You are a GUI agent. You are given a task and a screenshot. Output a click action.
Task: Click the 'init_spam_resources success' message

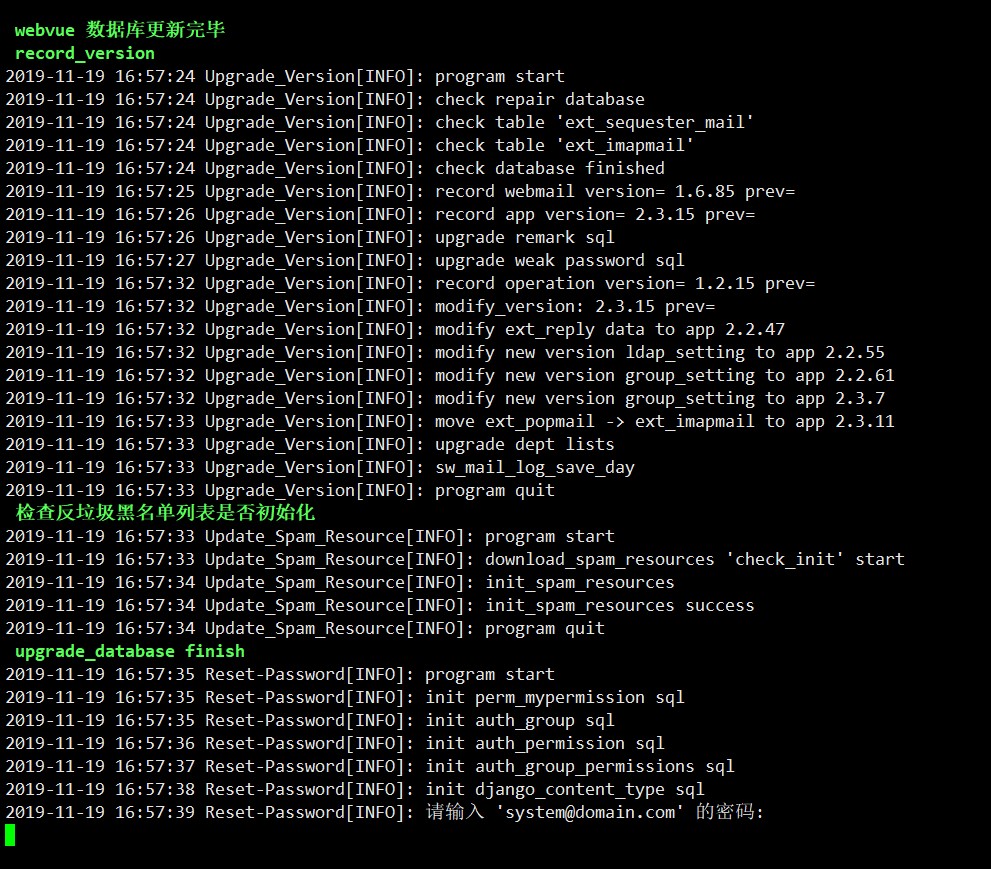point(619,605)
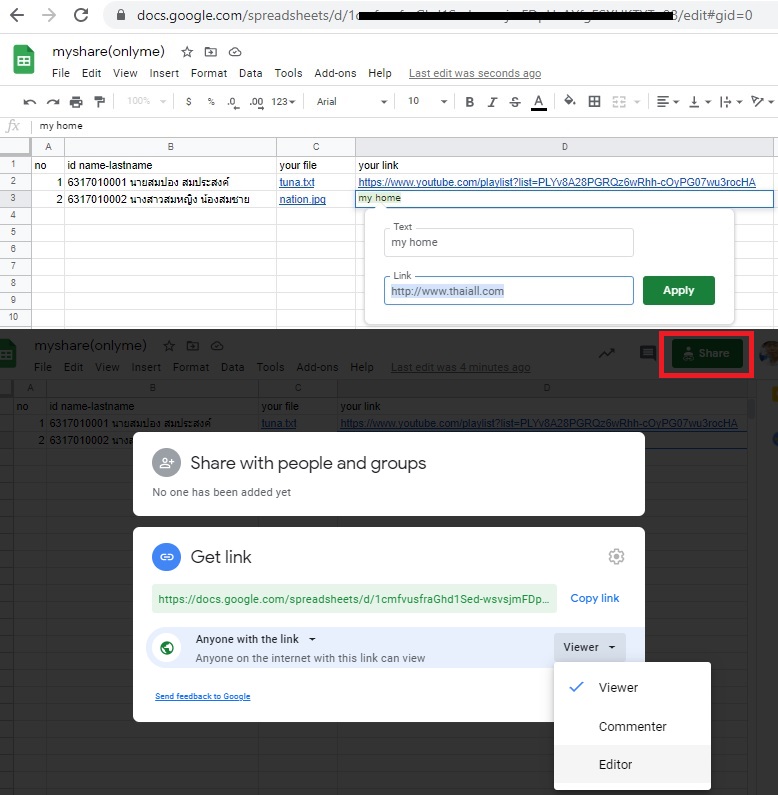Open link settings gear icon

[x=617, y=557]
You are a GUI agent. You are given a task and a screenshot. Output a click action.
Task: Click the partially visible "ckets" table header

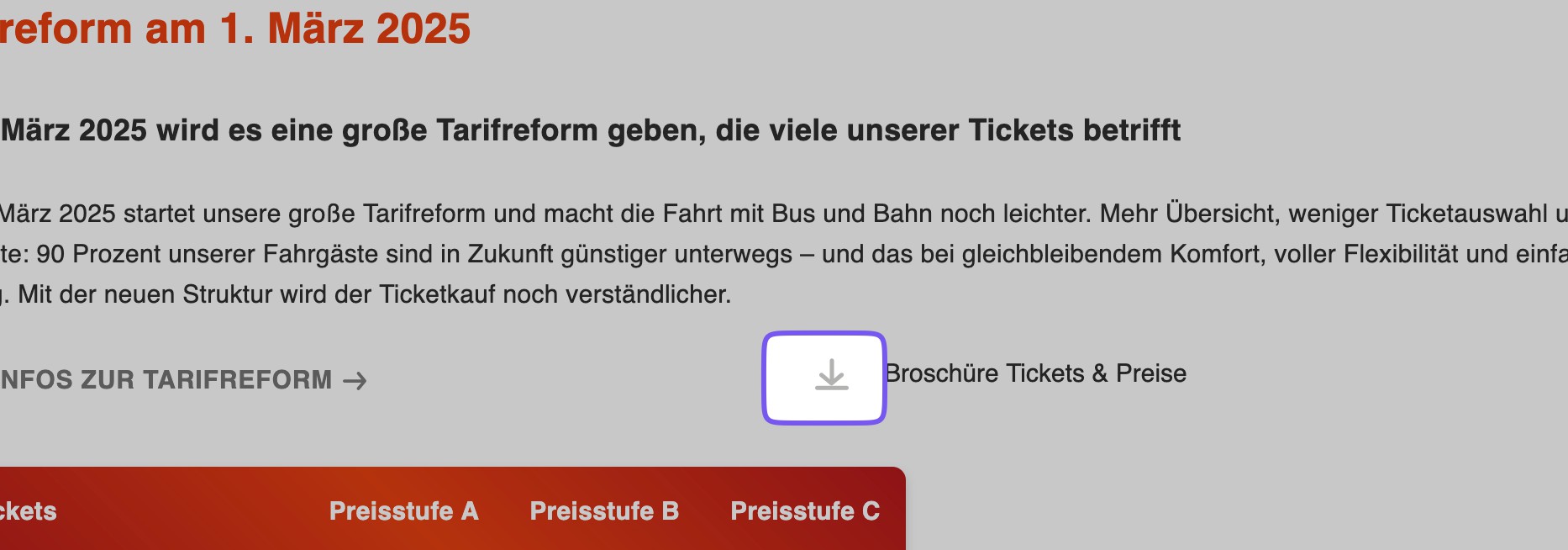[x=28, y=510]
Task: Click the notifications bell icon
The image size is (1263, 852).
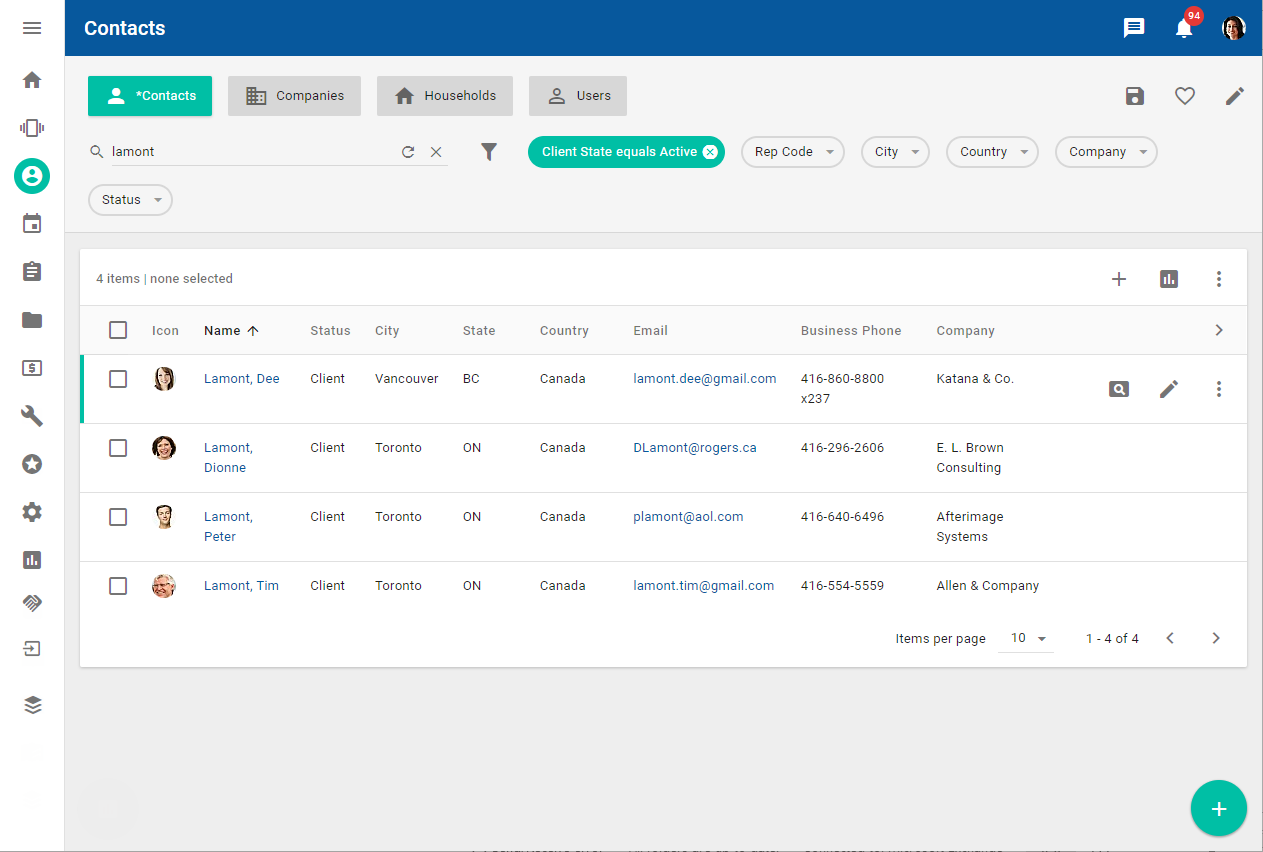Action: coord(1184,28)
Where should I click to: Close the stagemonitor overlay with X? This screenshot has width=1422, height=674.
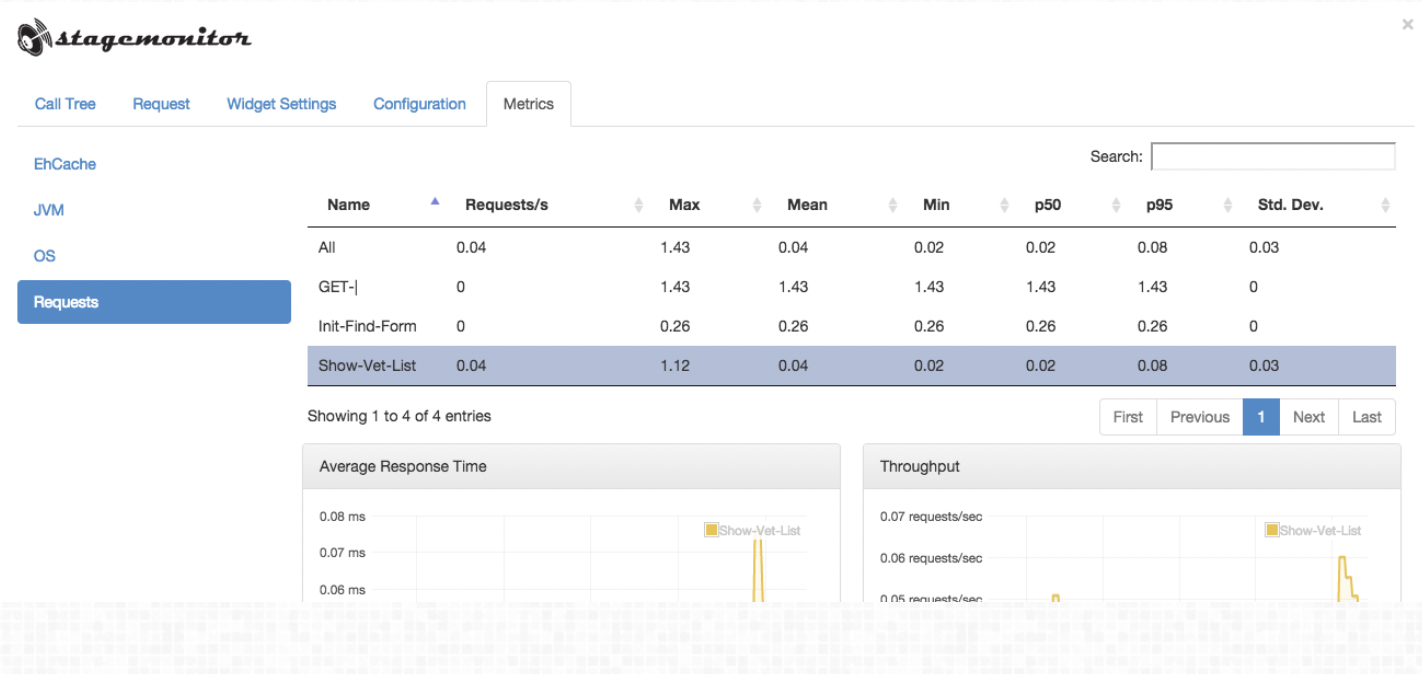(1407, 25)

* **Required task**
Please reproduce all of the material above word for word, leaving out the pictures.

* **Complete output**
You are a GUI agent. You are given a task and a screenshot. Output a click action.
Task: Click the 'init_spam_resources success' message

point(619,605)
Open link settings gear icon

[x=617, y=557]
You are a GUI agent. You are given a task and a screenshot. Output a click action.
Task: Click the partially visible "ckets" table header

[x=28, y=510]
Task: Click the notifications bell icon
The image size is (1263, 852).
Action: coord(1184,28)
Where should I click to: Close the stagemonitor overlay with X? This screenshot has width=1422, height=674.
(1407, 25)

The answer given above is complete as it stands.